Every year people attempt to make improvements but with little to no success. How can this be in the information age we currently live in? There are thousands of articles, magazines and websites at our fingertips that provide us the information we need regarding the most effective exercise programs and healthiest ways to eat. And yet, according to the Centers for Disease Control and Prevention, about 70 percent of American adults remain overweight or obese, with no immediate signs of significant decline.
There is little doubt that most people have the desire to make positive changes, but often the most important area that is overlooked is the mindset. Desire simply isn’t enough. You have to believe in order for the change to take place, and believing will ultimately make or break your success.
We see this all the time in professional sports and business. Fitness is no different. Visionary automaker Henry Ford said it best: “If you think you can do a thing or think you can’t do a thing, you’re right.”
Simple and true. The battle is won or lost long before you even set foot in the gym. Perhaps we have to strengthen our minds before we strengthen our bodies. After all, we can go only as far in life as our minds will allow. So we will begin by “breaking a mental sweat” with a combination of mental housekeeping and positive programming.
THE POWER OF THE BRAIN
It’s easy to lose sight of what a powerful tool we have to work with. In the classic self-help book “Psycho-Cybernetics,” Dr. Maxwell Maltz talks in depth about how the human brain is an automated goal-seeking machine in which the individuals are at the controls. He uses a baseball centerfielder as an example.
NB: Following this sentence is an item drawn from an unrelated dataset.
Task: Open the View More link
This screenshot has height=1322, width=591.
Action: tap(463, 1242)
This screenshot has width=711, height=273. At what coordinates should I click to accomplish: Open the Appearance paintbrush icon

“In order to compute where the ball will fall, or where the ‘point of interception’ will be, he must take into account the speed of the ball, its curvature of fall, its direction, wind, initial velocity and the rate of progressive decrease in velocity. He must make these computations so fast that he will be able to ‘take off’ at the crack of the bat.
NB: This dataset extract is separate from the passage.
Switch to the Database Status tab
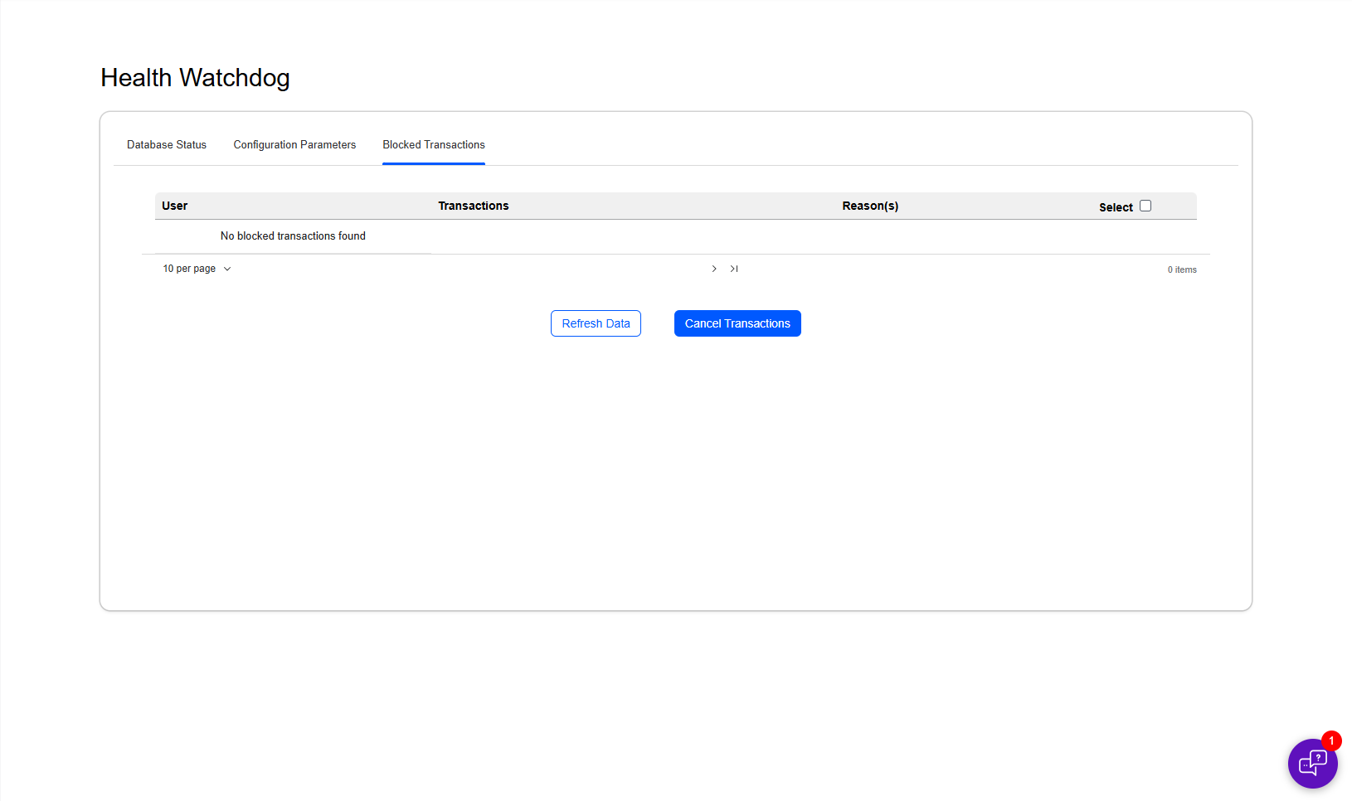Screen dimensions: 1352x801 pyautogui.click(x=167, y=144)
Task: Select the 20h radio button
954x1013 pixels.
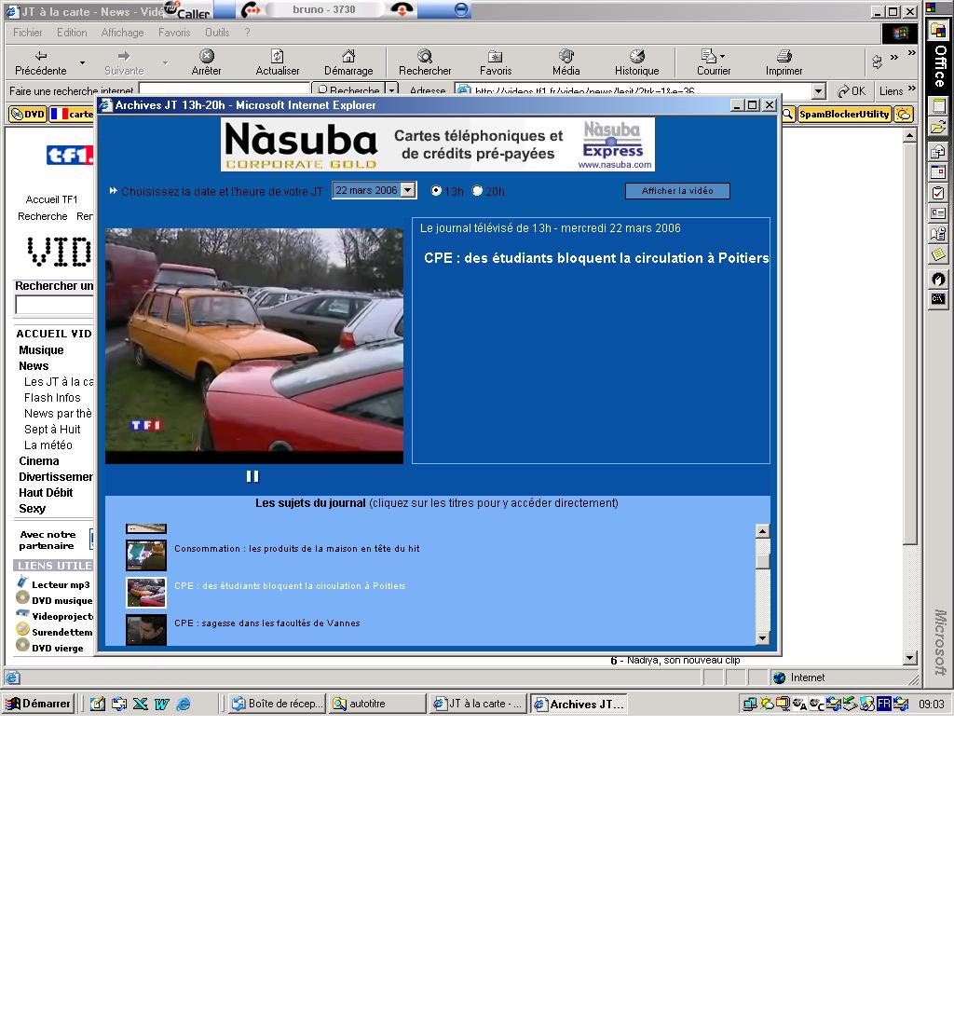Action: 478,191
“Next, he must compute how fast he must run, and in what direction in order to arrive at the point of interception at the same time the ball does. He doesn’t even think about this. His built-in goal-striving mechanism computes it for him from data, which he feeds through his eyes and ears while comparing it to memories of other successes and failures in catching fly balls. All necessary computations are made in a flash, and orders are issued to his leg muscles … and he ‘just runs.’ ”
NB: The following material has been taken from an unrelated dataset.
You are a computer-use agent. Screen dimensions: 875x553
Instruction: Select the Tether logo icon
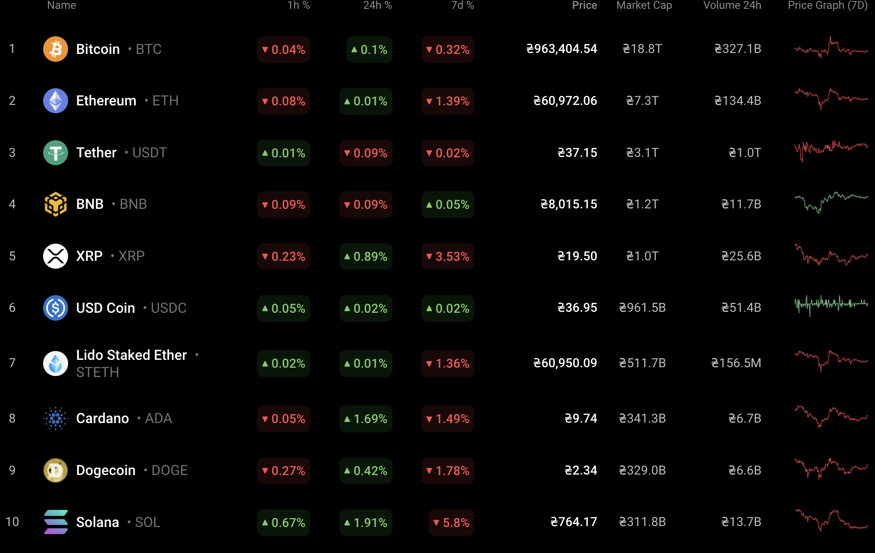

The point of the example, and the book for that matter, is that we naturally set out to achieve goals in life, and our thoughts, whether positive or negative, will determine our actions and our outcome. The trick is to utilize everything we have learned to achieve the desired goal.
USE FAILURE AS A LEARNING TOOL
Too often we let past failures prevent us from going after our goals, whether we failed at losing weight or went through the process successfully only to gain it back years later. We become conditioned to view failure as a bad thing and get too caught up in what others will think. The reality is this: The only person you need the approval of is yourself. So get up, brush yourself off, and check your ego at the door. Rather than viewing failure as a death sentence, let it serve as a learning tool in your next attempt. Analyze and make a list of which things you did right and wrong previously. From there, utilize what worked well and eliminate the factors that kept you from your goal the last time.
Eliminate negative self-talk: Making self-defeating statements such as, “I’ll never be in shape” or “I can’t lose weight,” ultimately sets you up for failure. Negative self-talk sabotages any chance of self-improvement right out of the gate.
The first step to getting control of our thoughts is developing awareness of them. Here’s a challenge to you: Wear a rubber band around your wrist for one day. Every time you make a negative comment or have negative thoughts about yourself, snap the band against your wrist.
This won’t necessarily inflict great physical harm, but it serves to remind yourself that essentially you are hurting yourself. The goal is to create awareness of our thoughts, so we can minimize the bad only to bring in more of the positive.
FOCUS ON WHAT YOU ARE GAINING
A lot of times when we are making changes regarding our health and wellness, we focus on what we are losing in the process. Whether it’s the guilty-pleasure foods we are eliminating or spending less time watching our favorite shows, we have to keep focus on what we are gaining in the process. Better health, more energy, more self-esteem, becoming stronger physically and mentally, increased vitality, etc. When we do this, we naturally stay on course toward our goals and make what we gave up seem even smaller in the process.
Begin with the end in mind: More specifically, create a vision of how you want everything to look once you accomplish your goals. Use pictures of yourself when you were looking and feeling your best, or find images of the recreational activities that you want to pursue and look at them daily. This is a powerful tool, and having the image puts your subconscious to work toward your goals. Try it – you’ll be amazed at how effective it is.
EXPECT GREATNESS
Strong desire matched with the belief and expectation of greatness in yourself will make your goals become a reality. Live “as if” you already have the qualities and characteristics necessary to achieve your goals, and all the details will fall into place along the way. This is the same approach that Arnold Schwarzenegger used to become Mr. Universe and one of the top actors in Hollywood in the 1980s and ’90s. Ultimately, you’re in the driver’s seat. Free your mind, take control and expect success – and everything else will follow.